With that being said, sometimes we have to explain to our children that other people are just not nice. And you could leave it at this surface level explanation for now, since he is only 5. It is up to you on how "deep" you want to go into an explanation. You could explain that some people judge based on skin color and are afraid of those who look different from them. But, that you know that is wrong, and you hope that he looks deeper into people's character before deciding if he likes them or not.
You know, of course, that this will be an ongoing conversation that you will have with you child(ren) through the years. Unfortunately, because of these neighbors, you have an opening for that discussion.
I would suggest that you continue your neighborhood walks, continue letting him be the gregarious little boy that he is, and slowly get to know your neighbors. Surely not all of them are pigs?
Maybe invite some of the children over to a front lawn party - water guns and lemonade thing.
Children don't see color.
Good Luck
God Bless
Give your little man a hug from me.
You've got some really good suggestions here. I wanted to add that maybe your son can make some friends through an activity of some kind that maybe has more diversity, through the YMCA or church, etc. That just makes me want to hug your son, that is so sad. I live in such a diverse area I'm grateful that my kids are growing up with kids of all different backgrounds. My friend who is a kindergarten teacher does a lesson where all the kids put their hands together in a pile so they can admire all the different shades they are and talk about their similarities and differences. I wish all people were that loving and understanding. I hope things improve in your neighborhood soon.
Tell him the truth, that there are some very narrow minded people in this world. Thing is if you talk to such people it isn't just race it is everything.
The thing is they are not a good example of the real world. I am sorry you had to find a home so close to them.
I think it would be a case where so what if he says my mom said, after all the lack the intellectual capacity to argue why they are being tools anyway.
What you don't want to do is damage his sweet, loving, friendly personality & cause him to be prejudiced against whites when this awful family is just one family in your n'hood. I always told my kids that some people have problems and it's not my child's fault. Sounds like they're not just racist but very dysfunctional and that's obvious to everyone and your son will see it too. I've always tried to teach the golden rule and live by it so my kids could pick it up from me. Unfortunately kids figure out soon enough that not everyone will love them. At this point in his life, I wouldn't make a big deal out of the racist thing because it sounds like they don't like anyone. It's not personal or even just blacks. They're just mean!

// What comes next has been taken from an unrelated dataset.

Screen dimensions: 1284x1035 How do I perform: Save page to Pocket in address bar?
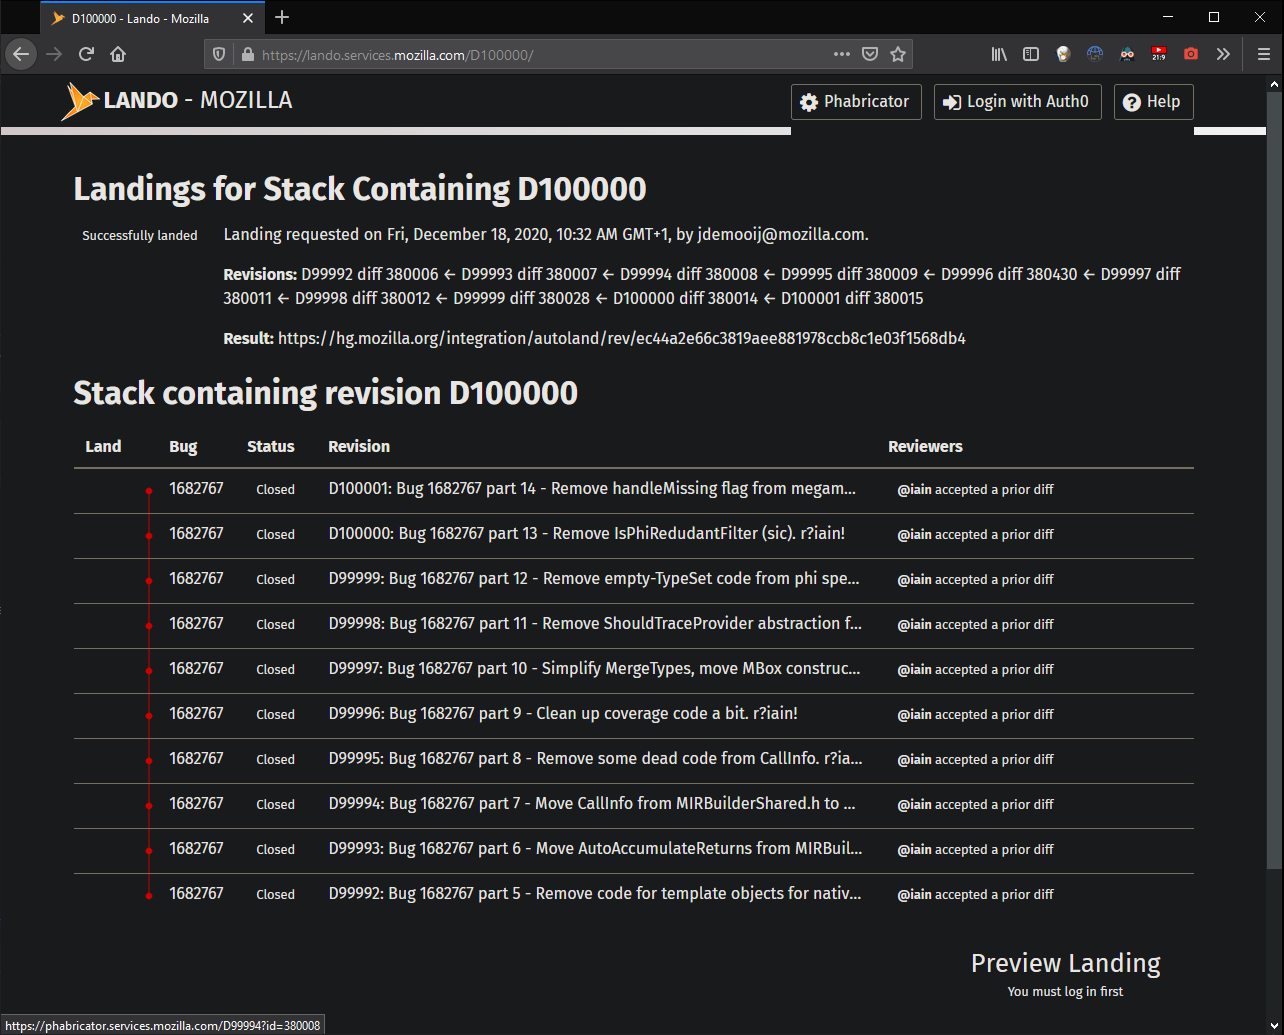869,54
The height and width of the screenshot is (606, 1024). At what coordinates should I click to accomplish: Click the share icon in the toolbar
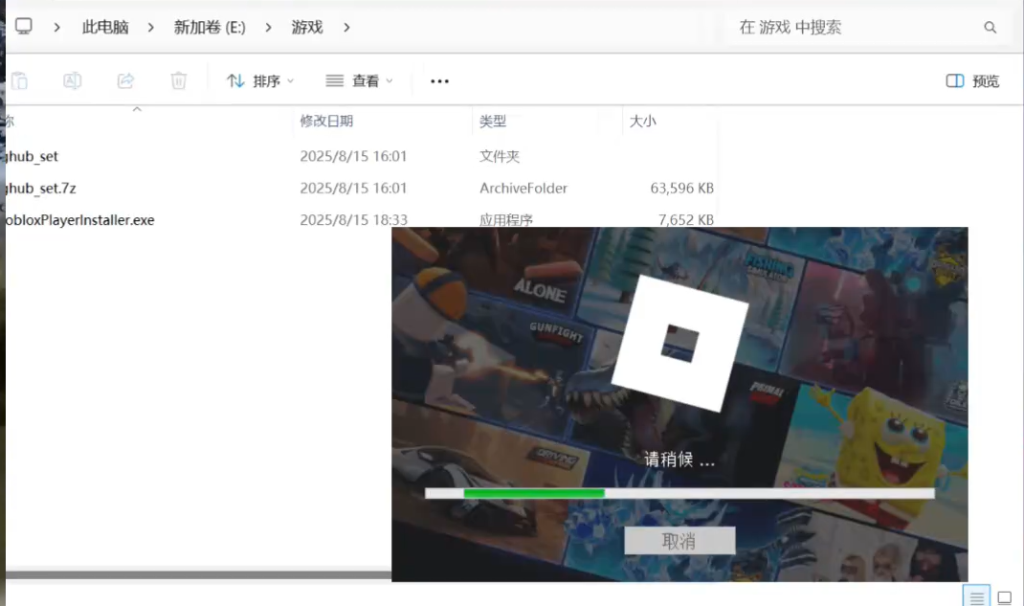click(x=126, y=81)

Just try not to tell him about the issues at hand. Explain to him that not everyone wants to play with everyone and it is what it is.
I'm so sorry that you even have to deal with such thing in live..I can't even imagine and it is beyond wrong, but yes it is reality.
I know, I'm not black, but my son is gay and I had to teach him the "reality " as well....I think at first you always make sure, to let your child know, it's not them,they are great.But unfortunately, there are people outthere, who are not comfortable with certain races, or sexual orientation, or whatever it is..
In your situation, I would say...to try to ignore these people, but not to be rude ...I always taught my children, not everybody will always like you, that is just the way it is.....they turned out fine....good luck
I am so sorry that this happened, and that you live so close to such ignorant people. When he goes to school he will make friends with children who will befriend him because of his outgoing personality. Children are innocent and do not see color. Predjudice is a learned behavior, children are not born that way. In the meanwhile take him to parks, playlands, etc.Lots of fast food places have those play areas and you can make healthier choices if you wish. Many libraries offer summer programs for children. There he will make friends who he can invite over for playdates.